Assembly typically involves using polyelectrolytes or other types of surface
modification of the larger substrate.
Functionalization of carbon nanotubes
Carbon
nanotubes (CNTs), the paradigm material when talking about Nanotechnology, not
only possess unique structure dependent electronic, mechanical, optical and
magnetic properties, but can also reach very high aspect ratios and surface
areas. For these reasons, CNTs can be considered as ideal templates for the
formation of one-dimensional nanoparticle assemblies. Despite the relative
chemical inertness of CNTs, several strategies have been followed for the
preparation of CNT-nanoparticle composites, either through in-situ nanoparticle
synthesis or the assembly of pre-formed nanoparticles. In either case, surface
modification is required, which can involve the chemical development of
defect-sites and subsequent covalent functionalization or non-covalent
adsorption of macromolecules on the side walls. Non-covalent adsorption is of
particular interest because it enables to functionalize the CNTs while still
preserving their electronic structure, since the sp2-hybridized
carbon structure and conjugation remain unaltered, which on the other hand
provides the CNT surface with an inert and hydrophobic character, thus
complicating the adsorption of hydrophilic macromolecules.
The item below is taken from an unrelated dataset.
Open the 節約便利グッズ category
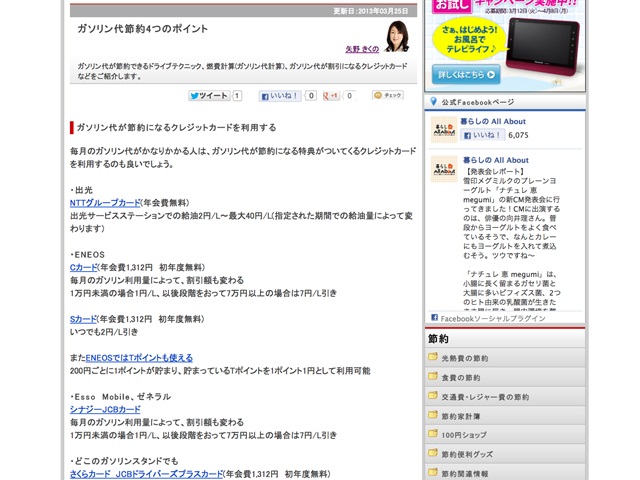 pyautogui.click(x=468, y=454)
We
carry out the deposition of various materials on CNTs, so as to impart them with
optical or magnetic functionalities, forming extremely anisotropic systems with
interesting properties and potential applications in multiple areas.
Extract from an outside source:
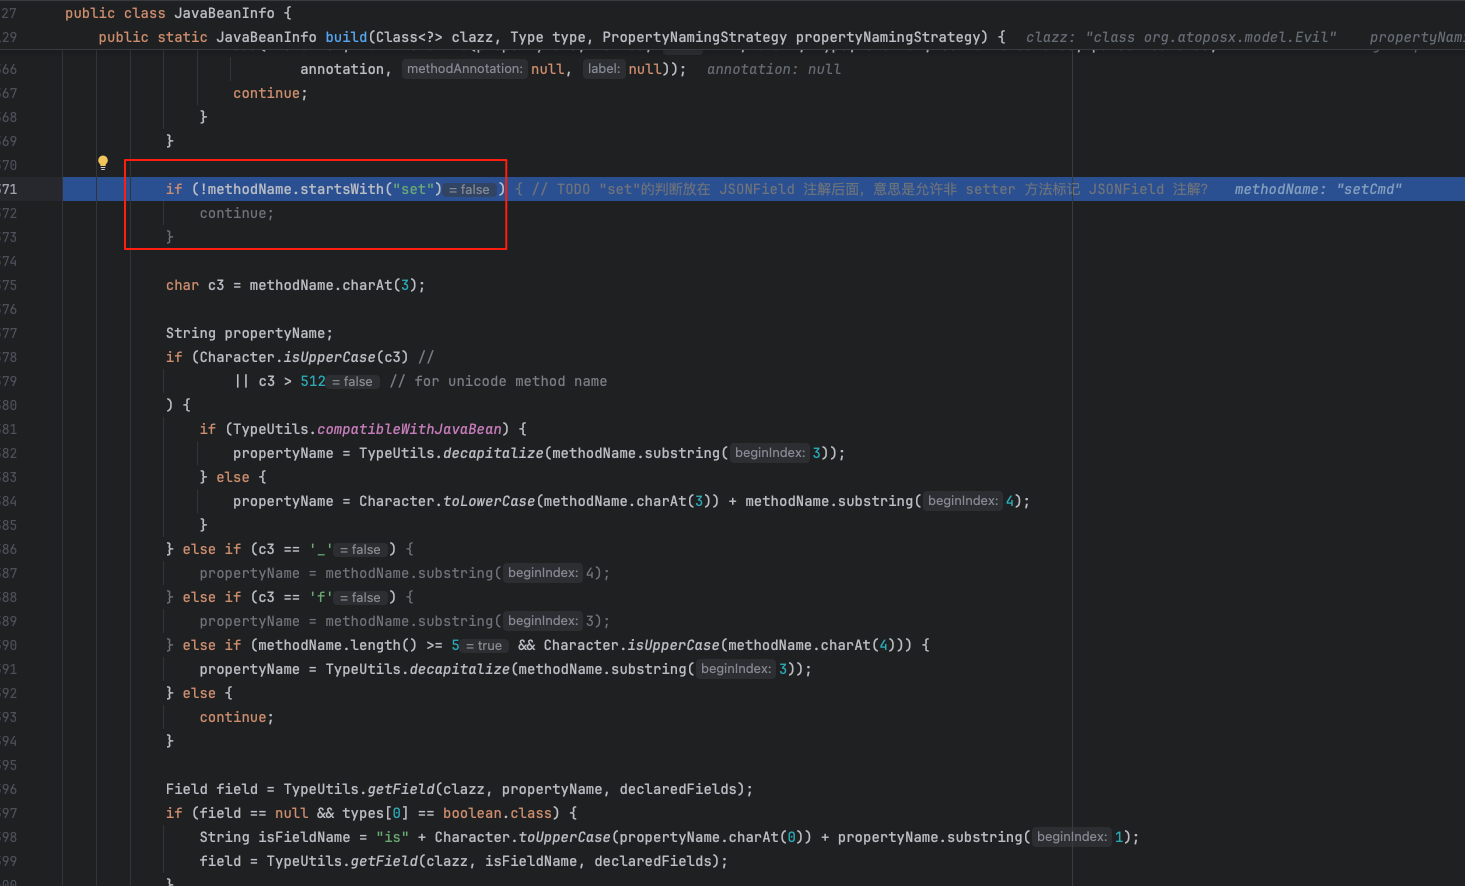Click the "= false" hint after startsWith("set")
The image size is (1465, 886).
[470, 190]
TEM images of nanoparticle-functionalized CNTs are displayed in our picture gallery.
Evaluation of the optical enhancing properties of nanoparticles and nanoparticle arrays
Surface enhanced spectroscopies (SERS, SEF and SEIRA), with detection limits down to the single molecule regime, are known to be the ultimate analytical tools. This family of techniques is also called plasmon assisted spectroscopies because of the need of metallic nanoparticles to provide the electromagnetic field necessary for optical enhancement. Key aspects of the enhancing activity of nanostructures are related with size, shape, composition and surface chemistry of the nanoparticles. In this research line, we evaluate the suitability of different colloids for SES and direct sensing.
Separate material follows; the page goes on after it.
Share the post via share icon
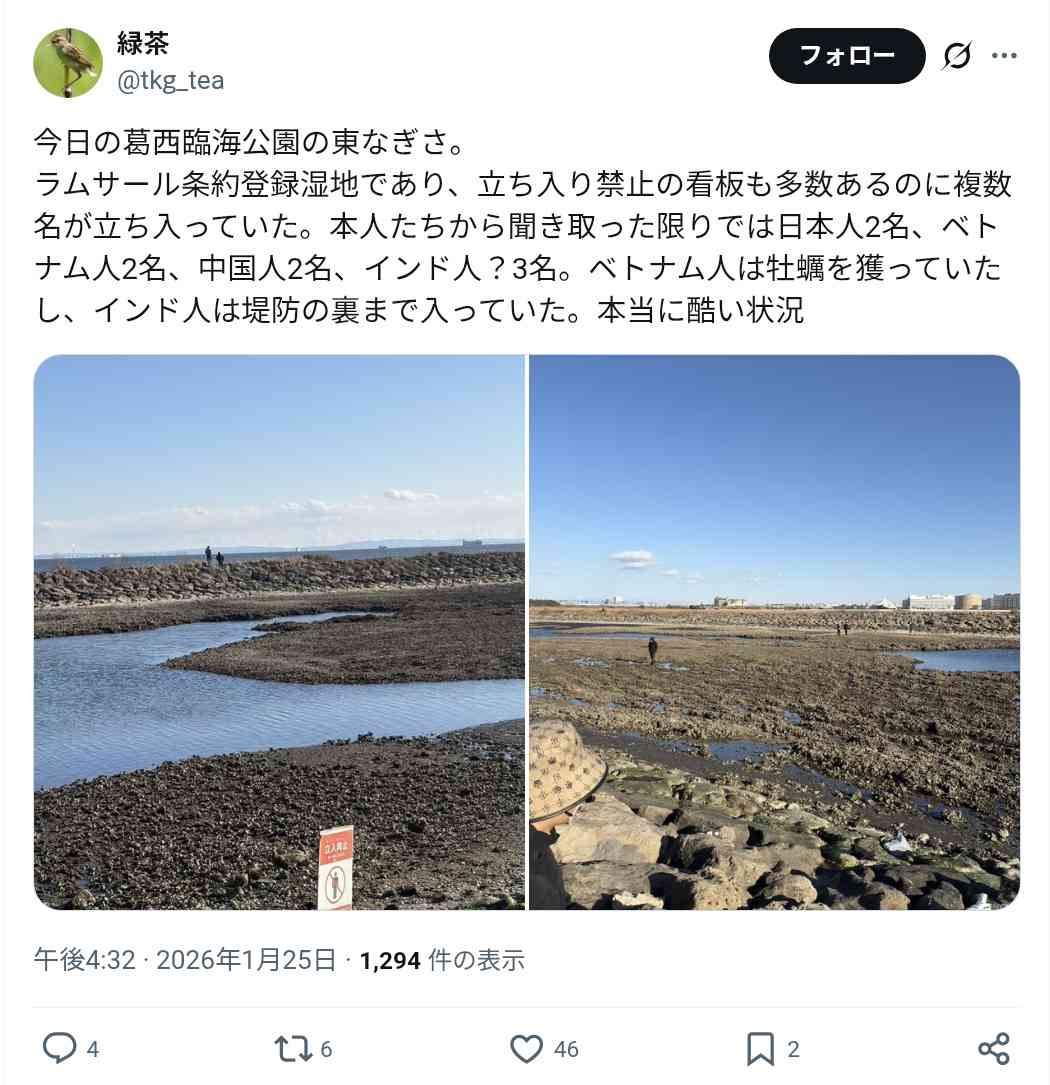Viewport: 1050px width, 1085px height. pos(993,1048)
Integration of nanoparticles into complex sensors for environmental pollution monitoring diagnosis and biodetection
Besides direct approaches in the evaluation of components in a given sample, other powerful approaches include indirect detection by taking advantage of the spectroscopic properties of certain molecular systems. The fabrication of hybrid systems based on nanoparticles is taking prominence as a method for the fabrication of complex sensor elements based on recognition events (key-and-lock sensors) or indirect interactions (cross-reactive arrays). In this research line, we investigate new sensing technologies by using SPR and SES with applications in high-throughput screening and real time analysis.
Reactivity in in nanoheterogeneous media
We study the capability of different nanoheterogeneous systems such as micelles, microemulsions, vesicles and metallic nanoparticles to modulate chemical reactions, focusing in their kinetic aspects; catalytic activity and changes in the reaction mechanisms.